__INSTRUCTIONS FOR THE TASK__: Extract the lines starting with the one that contains "Click the 66:1 cursor position indicator" and going on through the one that contains "[x=348, y=480]", copying them word for word and omitting the pictures.

__INPUT DATA__:
----

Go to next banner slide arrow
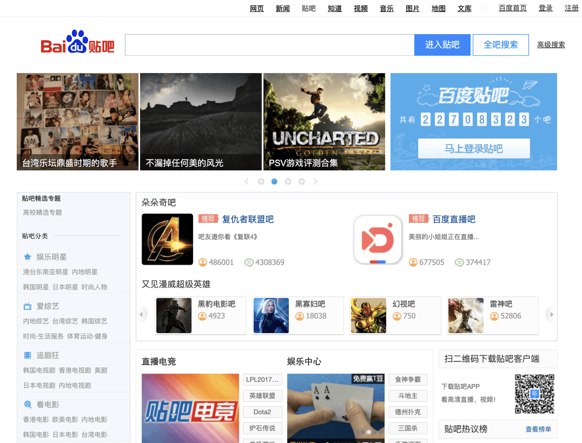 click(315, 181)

----

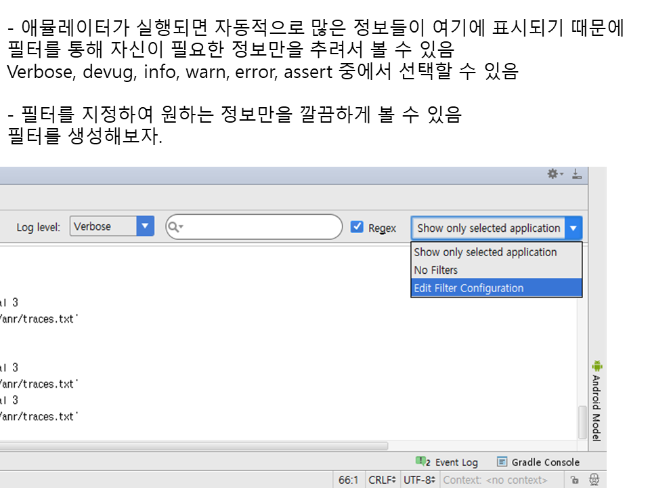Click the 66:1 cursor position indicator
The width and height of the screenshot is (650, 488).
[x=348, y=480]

----

__ANSWER BELOW__:
Click the 66:1 cursor position indicator
The width and height of the screenshot is (650, 488).
[x=348, y=480]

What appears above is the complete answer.